* [Set exercise A]:
Answer these about the night-surfing essay:
(i) At what age did the writer break a leg?
(ii) Since what age has the writer been surfing?
(iii) How far from the Malibu shore was the writer on that Friday night?
* [Set exercise B]: From the night-surfing essay, copy word for word the passage that begins at the words "To partake in" and stops after "should be broken.".

There’s a subculture of masculinity — for better or worse — that doesn’t operate under the premise that more muscle means more manly. Instead, peacocking comes in the form of engaging with fear. It’s Jackass. It’s skate culture. It’s me at five years old breaking my arm trying to climb monkey bars that were too high for a short king. It’s breaking my leg at age seven teaching myself how to ride a bicycle in the rain after watching Dave Mirra do a backflip on his.
To partake in this flailing madness, you need not show that you’re the biggest or the strongest. In this world, filling your bag with stories of how you ate shit — how you basically begged inanimate objects or Mother Nature to punish you — is the point.
For 30 years, I was one of those guys hypnotized by the risk of being physically destroyed. Case in point (beyond, of course, the aforementioned broken limbs): Though I’ve been surfing since I was 11, I’ve never been great at it. It isn’t uncommon, then, for me to sacrifice my body to a wipeout in exchange for that feeling you get when you walk away unscathed when you should be broken.
But last week, roughly a month after my 30th birthday, on a brisk Friday night 50 yards from the shores of Malibu, all that changed. Out there in the Pacific Ocean, floating on my surfboard, alone and in the dark, peering into the foggy abyss — trying to judge what’s a wave and what’s a ghost — I surrendered.
I’m no athlete. Never really have been. So I don’t know what it’s like to have to give up something because my body isn’t quite as malleable as it was in my youth. I do know, though, that last week when I tried night surfing for the first time, I couldn’t hack it. I felt my body tighten when faced with the potential of excruciating pain. My hopes crushed and rendered dizzy after the first blind collision.

* [Given material]:

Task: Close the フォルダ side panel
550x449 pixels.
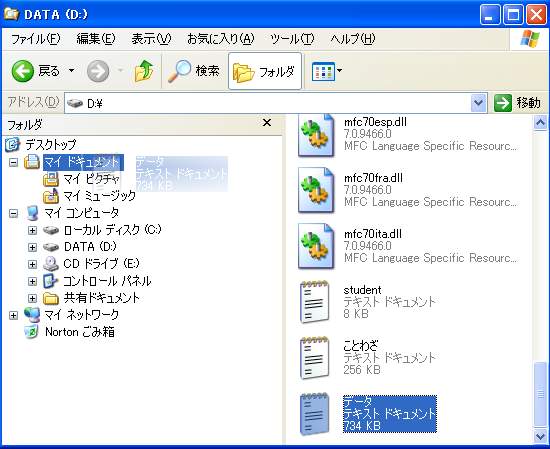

* [Output A]:
(i) Seven
(ii) 11
(iii) 50 yards

* [Output B]:
To partake in this flailing madness, you need not show that you’re the biggest or the strongest. In this world, filling your bag with stories of how you ate shit — how you basically begged inanimate objects or Mother Nature to punish you — is the point.
For 30 years, I was one of those guys hypnotized by the risk of being physically destroyed. Case in point (beyond, of course, the aforementioned broken limbs): Though I’ve been surfing since I was 11, I’ve never been great at it. It isn’t uncommon, then, for me to sacrifice my body to a wipeout in exchange for that feeling you get when you walk away unscathed when you should be broken.